Winter setting in. He thought about summer, the town full of spoilt-rotten city children, their blond mothers, flabby fathers in boat shoes. ... The men sat in and outside the cafes, stood in the shops hands to heads, barking orders into their mobiles, pulling faces.

But the year had turned, May had come, the ice-water rain, the winds that scoured skin, and just the hardcore left - the unemployed, under-employed, unemployable, the drunk and doped, the old-age pensioners ...


Much of the book moves with the leisurely pace of literature. Temple deliberately inserted quiet moments into the book to "give it air". Often these quiet moments involve Cashin walking his dogs. He introduced the dogs in the first two paragraphs of the book"

CHASHIN WALKED around the hill, into the wind from the sea. It was cold, late autumn, last glowing leaves clinging to the liquidambers and maples his great-grandfather's brother had planted, their surrender close. He loved this time, the morning stillness, loved it more than spring.

The dogs were tiring now but still hunting the ground, noses down, taking more time to sniff, less hopeful. Then one picked up a scent and, new life in their legs, they loped for the trees, vanished.


Reading the book, it sometimes seemed like a sequel; that Cashin's injuries both physical and psychic had been chronicled in a previous book. He does mention Rai Saris a number of times before describing how his injuries were caused in a surveillance of Saris the violent criminal. We have to wait until page 192 for this information. Temple leaves material out and the reader has to fill in the gaps; the story has no beginning or end, the author just chooses an arbitrary point to start. Another way of putting it is that the book describes as Marieke Hardy noted on First Tuesday Book Club,a pocket of time.

Related to this method is that there are loose ends not 'tied up with a bow' at the conclusion of the book. There is something artificial in stories where all mysteries are resolved. A few years ago we saw the film Broken Flowers starring Bill Murray. Nothing is resolved in that film but that leaves plenty to discuss and ponder after the film is finished. The loose ends in The Broken Shore give a sense of reality to the story. There might be a sequel to this book in the offing which might through light on some of the mysteries. There have been suggestions on some websites that Temple is writing a book with some of the characters from The Broken Shore though it seems not Cashin.

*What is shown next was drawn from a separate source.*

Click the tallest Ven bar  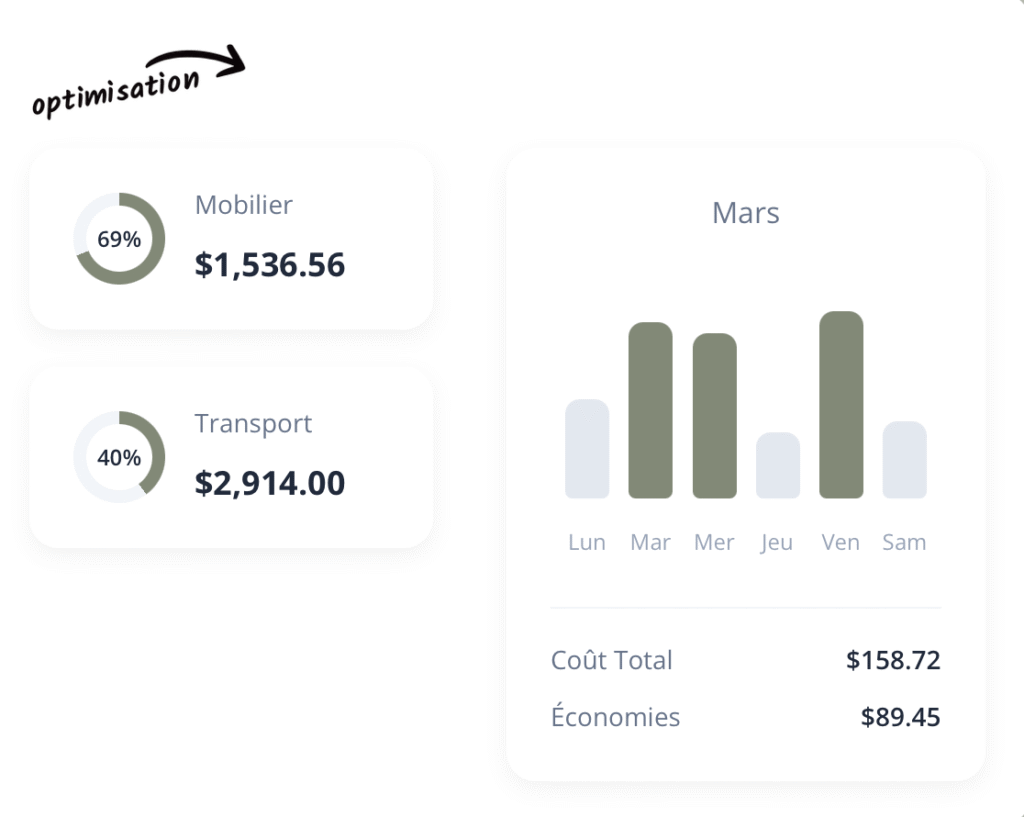(841, 405)
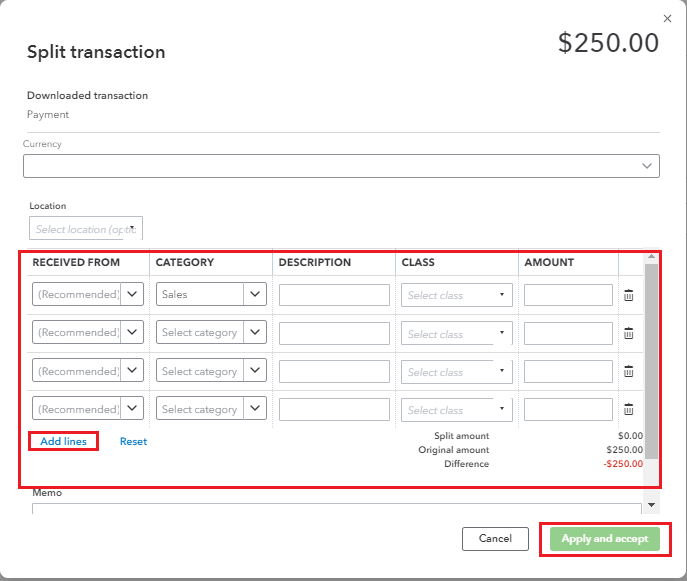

In the interview with Koval Temple discussed his approach to writing the book. He said that he started by 'taking it out for a walk'. As he explained:


When I say 'take it for a walk' it's the way of getting things started. As it develops its own momentum, I'm forced to backtrack always and to go back and tidy things up and do things again. At the end I'm forced to go back and see, to my own satisfaction, that it doesn't look as if it's been taken for a walk. I want it to have cohesion and I want it to have continuity and I want the narrative to drag the reader along if possible, but it's possible to do those things in retrospect, as it were, to go back and have another stab at it. But it's about just getting the vehicle moving for me, and that I have to do in a blundering and blindfolded way. The plot will reveal itself if you nag at it long enough.